ACCOUNT REQUIRED (free — sign in via GitHub at https://pipeworx.io/signup; depth:"thorough" needs a paid plan). If you are not signed in, use ask_pipeworx instead — it works on every tier. Grounded multi-source research across Pipeworx's 1498 STRUCTURED data sources (SEC filings, FRED/BLS economics, FDA, USPTO patents, markets, science, government records, etc.) in ONE call — this is NOT open-web search. Decomposes your question into focused facets, routes each to the right one of 5,732 tools IN PARALLEL, and returns a findings packet: verbatim evidence + confidence + source + fetched_at + a stable pipeworx:// citation per finding, with explicit gaps[] for facets the data couldn't answer (never invented). Best for broad/multi-part questions over structured data ("compare X and Y's regulatory + financial exposure", "research the filings + market picture for ACME"). For a single lookup use ask_pipeworx (one LLM call, not many).

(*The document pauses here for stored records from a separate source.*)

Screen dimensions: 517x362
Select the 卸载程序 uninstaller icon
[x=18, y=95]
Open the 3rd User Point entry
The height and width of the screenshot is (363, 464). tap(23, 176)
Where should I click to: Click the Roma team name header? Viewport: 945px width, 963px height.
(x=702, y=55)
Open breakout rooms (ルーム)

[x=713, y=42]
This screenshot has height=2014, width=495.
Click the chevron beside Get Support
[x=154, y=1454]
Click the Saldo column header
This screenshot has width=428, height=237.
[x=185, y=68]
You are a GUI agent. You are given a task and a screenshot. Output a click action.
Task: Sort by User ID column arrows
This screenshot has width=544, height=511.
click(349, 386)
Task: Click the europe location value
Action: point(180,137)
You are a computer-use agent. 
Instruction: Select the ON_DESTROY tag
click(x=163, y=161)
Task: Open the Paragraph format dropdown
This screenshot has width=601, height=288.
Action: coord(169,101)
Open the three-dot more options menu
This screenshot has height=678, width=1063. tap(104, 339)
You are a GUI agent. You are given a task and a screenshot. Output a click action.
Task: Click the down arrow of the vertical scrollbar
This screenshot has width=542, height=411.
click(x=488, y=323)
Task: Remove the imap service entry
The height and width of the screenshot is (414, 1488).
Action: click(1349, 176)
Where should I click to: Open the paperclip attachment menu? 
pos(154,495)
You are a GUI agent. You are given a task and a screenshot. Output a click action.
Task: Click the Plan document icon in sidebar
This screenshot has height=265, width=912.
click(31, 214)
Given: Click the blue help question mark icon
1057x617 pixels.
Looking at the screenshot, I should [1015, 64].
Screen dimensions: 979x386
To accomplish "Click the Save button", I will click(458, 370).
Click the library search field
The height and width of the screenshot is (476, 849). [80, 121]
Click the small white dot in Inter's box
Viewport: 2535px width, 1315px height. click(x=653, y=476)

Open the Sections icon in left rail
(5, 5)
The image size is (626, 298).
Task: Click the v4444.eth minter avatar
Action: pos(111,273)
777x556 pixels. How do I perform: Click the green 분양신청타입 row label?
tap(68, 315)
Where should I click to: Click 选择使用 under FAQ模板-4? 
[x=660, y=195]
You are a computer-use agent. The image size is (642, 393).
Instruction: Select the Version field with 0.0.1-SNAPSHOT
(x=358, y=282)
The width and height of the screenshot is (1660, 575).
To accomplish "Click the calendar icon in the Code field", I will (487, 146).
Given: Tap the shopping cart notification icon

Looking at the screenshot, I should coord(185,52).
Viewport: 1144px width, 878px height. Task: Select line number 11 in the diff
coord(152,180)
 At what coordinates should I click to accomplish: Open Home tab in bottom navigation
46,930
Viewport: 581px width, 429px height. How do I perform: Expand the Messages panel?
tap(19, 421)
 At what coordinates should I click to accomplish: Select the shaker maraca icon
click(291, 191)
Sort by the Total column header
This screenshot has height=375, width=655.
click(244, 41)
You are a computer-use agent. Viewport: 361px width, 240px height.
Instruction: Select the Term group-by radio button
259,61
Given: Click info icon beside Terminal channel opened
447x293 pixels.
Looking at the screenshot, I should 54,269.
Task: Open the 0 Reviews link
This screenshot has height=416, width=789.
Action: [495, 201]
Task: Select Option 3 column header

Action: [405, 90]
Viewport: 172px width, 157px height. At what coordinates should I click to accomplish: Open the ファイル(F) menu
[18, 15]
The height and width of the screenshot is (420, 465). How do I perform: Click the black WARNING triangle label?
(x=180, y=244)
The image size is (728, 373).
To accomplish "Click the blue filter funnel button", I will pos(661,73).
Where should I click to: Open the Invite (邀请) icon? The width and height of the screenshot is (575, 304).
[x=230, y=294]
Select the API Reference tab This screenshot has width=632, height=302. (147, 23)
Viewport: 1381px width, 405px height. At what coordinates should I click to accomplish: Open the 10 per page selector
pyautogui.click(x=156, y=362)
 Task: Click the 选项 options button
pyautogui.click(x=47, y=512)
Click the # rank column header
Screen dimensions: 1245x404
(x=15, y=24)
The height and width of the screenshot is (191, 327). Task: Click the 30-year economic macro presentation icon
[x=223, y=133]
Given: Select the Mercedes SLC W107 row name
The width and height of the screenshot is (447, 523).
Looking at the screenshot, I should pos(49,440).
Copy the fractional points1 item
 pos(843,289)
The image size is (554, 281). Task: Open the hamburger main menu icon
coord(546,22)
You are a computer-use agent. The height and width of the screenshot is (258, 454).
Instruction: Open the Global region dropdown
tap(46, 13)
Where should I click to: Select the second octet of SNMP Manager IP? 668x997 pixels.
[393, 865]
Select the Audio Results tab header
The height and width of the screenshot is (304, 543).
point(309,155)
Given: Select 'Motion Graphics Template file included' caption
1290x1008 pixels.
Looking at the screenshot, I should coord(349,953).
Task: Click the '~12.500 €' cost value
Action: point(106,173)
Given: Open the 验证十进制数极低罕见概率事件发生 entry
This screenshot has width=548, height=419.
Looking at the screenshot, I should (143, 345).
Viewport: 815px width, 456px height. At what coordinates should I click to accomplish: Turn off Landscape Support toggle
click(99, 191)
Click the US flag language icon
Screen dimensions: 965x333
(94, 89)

For BREAKING or colloquial CURRENT-NEWS / "what's the world saying about X" topics, prefer ask_pipeworx — it routes to live news APIs and the *-news-feeds packs; deep_research returns mostly empty gaps[] when the topic isn't in the structured catalog. Second-hop iteration: depth:"standard" re-angles unanswered gaps (gap recovery); depth:"thorough" additionally chases the best leads from the first pass — so multi-step questions resolve in one call. Every finding carries a hop field and a citation_uri — a resolvable pipeworx:// record URI, present only when the source emits one that resources/read can actually serve, so a citation you get back is always fetchable. "standard" and "thorough" also return contradictions[] flagging findings that disagree. Large records are semantically excerpted to the passages relevant to each facet (not head-truncated), so answers deep in a long filing/series aren't missed. Expect 15-60s (thorough with its follow-up + contradiction pass: up to ~90s).

Input Schema

TableJSON Schema
NameRequiredDescriptionDefault
depthNoHow many facets to research in parallel: quick=3 (single hop), standard=3 (default; adds a gap-recovery hop that re-angles unanswered facets + a contradictions[] scan across findings), thorough=6 (paid; adds a full iterative hop that chases leads + recovers gaps, plus the contradictions[] scan).
questionYesThe research question, in natural language. Broad/multi-part is fine — decomposition is the point.

TDQS

A4.8/5.0
Behavior5/5

Does the description disclose side effects, auth requirements, rate limits, or destructive behavior?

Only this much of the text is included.